Block Device in QEMU
Preallocate filter / preallocation=full
QEMU
In QEMU, the preallocate filter is used to allocate the full size of a virtual disk image's backing storage when the image is created, rather than allowing the storage to be allocated dynamically as data is written to the image. This can be particularly useful for ensuring that sufficient disk space is available for the virtual machine and can help avoid runtime errors due to insufficient disk space.
Example command using qemu-img to create a preallocated image:
qemu-img create -f qcow2 -o preallocation=full disk_image.qcow2 10G
-
full
: Allocates the entire space.
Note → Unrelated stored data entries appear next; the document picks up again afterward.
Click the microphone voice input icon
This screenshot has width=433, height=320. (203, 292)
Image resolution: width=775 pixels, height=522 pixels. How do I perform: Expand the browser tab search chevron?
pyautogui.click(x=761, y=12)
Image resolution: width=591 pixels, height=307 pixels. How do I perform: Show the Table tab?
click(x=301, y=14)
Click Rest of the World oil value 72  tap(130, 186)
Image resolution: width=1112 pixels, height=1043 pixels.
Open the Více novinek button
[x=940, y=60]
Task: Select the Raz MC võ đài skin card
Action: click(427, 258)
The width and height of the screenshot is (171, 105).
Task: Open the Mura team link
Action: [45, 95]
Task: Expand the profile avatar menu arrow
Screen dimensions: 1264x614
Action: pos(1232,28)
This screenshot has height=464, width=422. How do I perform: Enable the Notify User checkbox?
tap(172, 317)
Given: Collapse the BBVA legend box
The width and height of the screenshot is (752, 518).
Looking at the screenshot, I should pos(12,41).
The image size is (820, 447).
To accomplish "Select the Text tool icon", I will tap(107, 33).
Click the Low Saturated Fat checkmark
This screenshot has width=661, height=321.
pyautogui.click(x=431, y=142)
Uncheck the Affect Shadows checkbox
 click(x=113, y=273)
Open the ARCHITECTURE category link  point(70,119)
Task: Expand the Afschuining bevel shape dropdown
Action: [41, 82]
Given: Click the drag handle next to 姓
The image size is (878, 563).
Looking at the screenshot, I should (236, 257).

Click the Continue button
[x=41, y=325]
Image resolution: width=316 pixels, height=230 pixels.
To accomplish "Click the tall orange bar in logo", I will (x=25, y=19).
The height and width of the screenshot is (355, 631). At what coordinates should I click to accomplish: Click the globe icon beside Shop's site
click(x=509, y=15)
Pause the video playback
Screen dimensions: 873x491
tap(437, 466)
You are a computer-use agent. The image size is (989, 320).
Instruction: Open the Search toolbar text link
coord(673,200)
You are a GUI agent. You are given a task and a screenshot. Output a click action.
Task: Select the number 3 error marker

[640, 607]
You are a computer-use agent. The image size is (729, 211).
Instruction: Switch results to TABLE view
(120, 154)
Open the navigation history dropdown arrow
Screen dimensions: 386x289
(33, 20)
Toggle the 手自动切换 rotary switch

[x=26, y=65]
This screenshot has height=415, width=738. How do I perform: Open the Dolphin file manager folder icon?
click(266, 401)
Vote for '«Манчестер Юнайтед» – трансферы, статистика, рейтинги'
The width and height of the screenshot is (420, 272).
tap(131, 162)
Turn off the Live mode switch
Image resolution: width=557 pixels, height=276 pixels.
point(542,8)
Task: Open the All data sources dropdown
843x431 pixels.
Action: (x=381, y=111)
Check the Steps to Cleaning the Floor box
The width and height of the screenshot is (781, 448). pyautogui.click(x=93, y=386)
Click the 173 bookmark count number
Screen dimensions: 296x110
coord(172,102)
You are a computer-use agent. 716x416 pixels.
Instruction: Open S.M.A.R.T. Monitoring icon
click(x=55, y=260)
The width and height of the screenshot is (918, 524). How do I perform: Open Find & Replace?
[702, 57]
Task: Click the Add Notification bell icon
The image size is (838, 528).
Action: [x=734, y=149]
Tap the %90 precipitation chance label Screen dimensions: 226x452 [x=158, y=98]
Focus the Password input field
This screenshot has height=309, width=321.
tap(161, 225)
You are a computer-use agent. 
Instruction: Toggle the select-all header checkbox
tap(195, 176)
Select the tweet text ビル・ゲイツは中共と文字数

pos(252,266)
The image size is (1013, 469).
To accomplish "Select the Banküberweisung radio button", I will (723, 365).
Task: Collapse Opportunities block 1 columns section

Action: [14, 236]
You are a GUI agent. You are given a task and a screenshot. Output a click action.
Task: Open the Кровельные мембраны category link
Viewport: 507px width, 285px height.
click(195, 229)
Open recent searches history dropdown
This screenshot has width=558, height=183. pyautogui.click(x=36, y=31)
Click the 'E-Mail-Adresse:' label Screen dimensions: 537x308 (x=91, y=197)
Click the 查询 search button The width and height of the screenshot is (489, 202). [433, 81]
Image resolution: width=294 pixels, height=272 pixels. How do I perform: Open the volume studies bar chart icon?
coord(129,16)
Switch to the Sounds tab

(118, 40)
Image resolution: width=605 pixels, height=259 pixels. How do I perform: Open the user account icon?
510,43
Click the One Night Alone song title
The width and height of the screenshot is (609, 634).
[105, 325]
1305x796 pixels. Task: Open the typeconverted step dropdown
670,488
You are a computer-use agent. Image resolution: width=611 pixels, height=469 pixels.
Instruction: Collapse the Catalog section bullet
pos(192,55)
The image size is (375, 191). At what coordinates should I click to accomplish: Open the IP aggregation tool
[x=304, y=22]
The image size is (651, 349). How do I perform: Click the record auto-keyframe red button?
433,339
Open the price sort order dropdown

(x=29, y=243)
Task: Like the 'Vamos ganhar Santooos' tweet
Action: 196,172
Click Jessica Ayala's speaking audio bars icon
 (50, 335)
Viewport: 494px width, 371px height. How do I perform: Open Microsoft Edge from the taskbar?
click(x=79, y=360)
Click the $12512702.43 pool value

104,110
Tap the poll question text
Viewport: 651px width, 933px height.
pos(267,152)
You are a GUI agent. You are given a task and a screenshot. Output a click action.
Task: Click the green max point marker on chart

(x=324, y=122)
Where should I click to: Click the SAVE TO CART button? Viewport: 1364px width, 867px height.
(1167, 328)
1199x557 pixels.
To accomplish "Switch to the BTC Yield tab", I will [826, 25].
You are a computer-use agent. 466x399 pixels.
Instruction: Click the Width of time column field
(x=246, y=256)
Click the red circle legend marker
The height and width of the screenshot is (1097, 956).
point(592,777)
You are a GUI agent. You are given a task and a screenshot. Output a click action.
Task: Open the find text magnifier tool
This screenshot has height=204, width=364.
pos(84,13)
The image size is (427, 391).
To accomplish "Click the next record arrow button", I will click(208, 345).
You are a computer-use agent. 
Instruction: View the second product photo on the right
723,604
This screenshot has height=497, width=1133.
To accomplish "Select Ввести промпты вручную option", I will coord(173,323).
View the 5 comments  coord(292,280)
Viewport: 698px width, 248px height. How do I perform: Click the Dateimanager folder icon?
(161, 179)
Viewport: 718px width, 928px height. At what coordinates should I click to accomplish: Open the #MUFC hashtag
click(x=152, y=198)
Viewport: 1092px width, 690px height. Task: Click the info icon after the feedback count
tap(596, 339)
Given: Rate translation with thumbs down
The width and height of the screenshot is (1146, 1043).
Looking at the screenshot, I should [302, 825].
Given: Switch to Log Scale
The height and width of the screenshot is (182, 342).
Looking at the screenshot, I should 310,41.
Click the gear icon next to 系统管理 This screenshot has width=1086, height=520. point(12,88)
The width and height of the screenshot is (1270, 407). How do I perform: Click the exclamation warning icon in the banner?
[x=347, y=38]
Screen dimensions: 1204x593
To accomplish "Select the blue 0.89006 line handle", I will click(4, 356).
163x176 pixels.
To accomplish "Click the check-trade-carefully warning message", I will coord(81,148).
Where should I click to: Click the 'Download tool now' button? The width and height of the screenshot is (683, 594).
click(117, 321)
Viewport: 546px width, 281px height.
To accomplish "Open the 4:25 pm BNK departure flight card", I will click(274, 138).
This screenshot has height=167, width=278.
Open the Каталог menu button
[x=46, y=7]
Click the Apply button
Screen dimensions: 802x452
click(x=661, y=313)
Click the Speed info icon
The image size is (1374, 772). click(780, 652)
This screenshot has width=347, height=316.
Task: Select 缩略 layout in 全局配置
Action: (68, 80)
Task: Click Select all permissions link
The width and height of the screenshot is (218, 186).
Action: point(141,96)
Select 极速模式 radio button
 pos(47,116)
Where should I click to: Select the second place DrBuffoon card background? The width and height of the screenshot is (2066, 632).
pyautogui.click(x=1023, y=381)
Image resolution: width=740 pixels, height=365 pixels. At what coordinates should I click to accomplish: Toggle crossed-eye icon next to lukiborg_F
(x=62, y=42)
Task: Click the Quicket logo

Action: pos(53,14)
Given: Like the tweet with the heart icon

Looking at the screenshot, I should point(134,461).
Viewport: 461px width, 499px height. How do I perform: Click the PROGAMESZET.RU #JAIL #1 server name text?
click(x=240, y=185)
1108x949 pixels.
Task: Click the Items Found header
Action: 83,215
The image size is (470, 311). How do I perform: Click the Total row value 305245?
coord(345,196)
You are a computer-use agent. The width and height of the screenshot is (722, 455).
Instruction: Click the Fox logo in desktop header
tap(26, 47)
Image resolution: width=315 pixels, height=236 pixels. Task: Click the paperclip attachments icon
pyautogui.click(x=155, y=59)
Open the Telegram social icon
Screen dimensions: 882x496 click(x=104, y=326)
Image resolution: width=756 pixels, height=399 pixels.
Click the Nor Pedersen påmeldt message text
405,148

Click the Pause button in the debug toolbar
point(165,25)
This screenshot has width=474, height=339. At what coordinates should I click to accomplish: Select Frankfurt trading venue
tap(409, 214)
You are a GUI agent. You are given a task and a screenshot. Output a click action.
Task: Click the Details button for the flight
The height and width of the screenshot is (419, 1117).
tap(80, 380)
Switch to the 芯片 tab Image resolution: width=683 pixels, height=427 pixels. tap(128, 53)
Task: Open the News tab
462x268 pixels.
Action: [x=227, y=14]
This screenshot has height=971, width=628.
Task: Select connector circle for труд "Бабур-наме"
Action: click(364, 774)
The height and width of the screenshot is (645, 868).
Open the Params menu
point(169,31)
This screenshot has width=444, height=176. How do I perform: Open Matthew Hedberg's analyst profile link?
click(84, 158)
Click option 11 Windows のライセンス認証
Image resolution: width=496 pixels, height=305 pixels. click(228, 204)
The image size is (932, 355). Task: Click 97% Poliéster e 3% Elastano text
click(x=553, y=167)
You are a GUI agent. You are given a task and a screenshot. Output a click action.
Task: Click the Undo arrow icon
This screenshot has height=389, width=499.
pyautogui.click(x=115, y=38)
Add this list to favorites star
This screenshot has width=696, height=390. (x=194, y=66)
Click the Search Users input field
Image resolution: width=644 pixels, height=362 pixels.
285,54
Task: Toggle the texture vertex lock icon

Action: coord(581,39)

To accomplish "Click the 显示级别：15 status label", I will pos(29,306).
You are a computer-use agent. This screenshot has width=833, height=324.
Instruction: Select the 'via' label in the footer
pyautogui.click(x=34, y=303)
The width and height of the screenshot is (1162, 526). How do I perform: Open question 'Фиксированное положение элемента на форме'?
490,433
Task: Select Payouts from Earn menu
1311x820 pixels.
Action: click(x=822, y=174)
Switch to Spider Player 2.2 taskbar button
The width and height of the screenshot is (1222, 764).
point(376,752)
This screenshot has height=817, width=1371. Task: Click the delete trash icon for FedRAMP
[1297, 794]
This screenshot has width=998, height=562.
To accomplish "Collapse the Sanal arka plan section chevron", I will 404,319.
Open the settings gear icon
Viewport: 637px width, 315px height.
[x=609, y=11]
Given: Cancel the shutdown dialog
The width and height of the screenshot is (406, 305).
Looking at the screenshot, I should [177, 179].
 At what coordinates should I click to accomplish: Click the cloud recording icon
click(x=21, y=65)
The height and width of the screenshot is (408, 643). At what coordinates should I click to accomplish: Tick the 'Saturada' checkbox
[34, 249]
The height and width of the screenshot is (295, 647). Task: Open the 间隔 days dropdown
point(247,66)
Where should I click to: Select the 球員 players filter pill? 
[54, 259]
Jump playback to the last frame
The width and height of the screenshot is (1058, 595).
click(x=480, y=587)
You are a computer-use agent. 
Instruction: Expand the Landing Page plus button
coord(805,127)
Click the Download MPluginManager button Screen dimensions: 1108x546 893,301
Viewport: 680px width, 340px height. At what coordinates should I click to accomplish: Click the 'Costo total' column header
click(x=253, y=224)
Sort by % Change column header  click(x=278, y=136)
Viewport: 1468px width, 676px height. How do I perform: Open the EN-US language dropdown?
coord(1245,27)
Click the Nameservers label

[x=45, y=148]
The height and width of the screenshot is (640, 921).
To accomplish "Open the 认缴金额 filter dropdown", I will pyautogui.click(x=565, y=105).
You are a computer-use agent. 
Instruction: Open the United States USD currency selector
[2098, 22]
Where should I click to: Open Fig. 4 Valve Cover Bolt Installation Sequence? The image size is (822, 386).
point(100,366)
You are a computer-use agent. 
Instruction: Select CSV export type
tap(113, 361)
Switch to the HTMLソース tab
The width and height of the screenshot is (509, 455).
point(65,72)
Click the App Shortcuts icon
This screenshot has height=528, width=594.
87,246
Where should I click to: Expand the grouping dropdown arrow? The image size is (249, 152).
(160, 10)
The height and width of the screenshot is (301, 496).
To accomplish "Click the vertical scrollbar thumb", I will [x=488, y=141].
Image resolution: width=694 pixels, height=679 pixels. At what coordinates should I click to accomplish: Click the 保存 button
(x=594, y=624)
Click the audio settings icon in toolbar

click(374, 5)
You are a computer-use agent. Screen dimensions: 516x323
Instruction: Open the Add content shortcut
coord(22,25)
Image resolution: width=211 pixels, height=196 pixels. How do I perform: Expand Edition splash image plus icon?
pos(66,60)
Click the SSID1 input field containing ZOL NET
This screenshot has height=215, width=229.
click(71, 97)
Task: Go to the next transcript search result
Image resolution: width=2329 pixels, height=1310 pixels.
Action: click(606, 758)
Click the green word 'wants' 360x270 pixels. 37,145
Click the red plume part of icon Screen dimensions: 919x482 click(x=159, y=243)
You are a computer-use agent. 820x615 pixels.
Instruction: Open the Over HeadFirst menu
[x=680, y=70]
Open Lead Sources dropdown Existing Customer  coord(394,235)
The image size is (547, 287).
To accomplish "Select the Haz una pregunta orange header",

Both the data blocks and the metadata are fully allocated on the physical storage. -
metadata
: Allocates only the metadata required to manage, The actual blocks are allocated dynamically as data is written to the disk. Might still lead to some performance overhead during runtime due to lack of zero-initialization. -
falloc
: Uses theposix_fallocate()
function to preallocate, This reserves the disk space while avoiding the overhead of writing zeros to the allocated space.
prealloc-align
/ prealloc-size
QEMU
这两个这样用:
qemu-img create -f qcow2 -o preallocation=full,prealloc-align=1M disk_image.qcow2 10G
qemu-img create -f qcow2 -o preallocation=full,prealloc-size=64K disk_image.qcow2 10G
#define PREALLOCATE_OPT_PREALLOC_ALIGN "prealloc-align"
#define PREALLOCATE_OPT_PREALLOC_SIZE "prealloc-size"
static QemuOptsList runtime_opts = {
.name = "preallocate",
.head = QTAILQ_HEAD_INITIALIZER(runtime_opts.head),
.desc = {
{
.name = PREALLOCATE_OPT_PREALLOC_ALIGN,
.type = QEMU_OPT_SIZE,
.help = "on preallocation, align file length to this number, "
"default 1M",
},
{
.name = PREALLOCATE_OPT_PREALLOC_SIZE,
.type = QEMU_OPT_SIZE,
.help = "how much to preallocate, default 128M",
},
{ /* end of list */ }
},
};
prealloc-size
Allows for more granular control over disk space allocation, which can help balance between performance and storage efficiency. This can be useful for specific workloads that benefit from particular chunk sizes. In above example, prealloc-size=64K
specifies that each preallocated chunk should be 64 KB in size.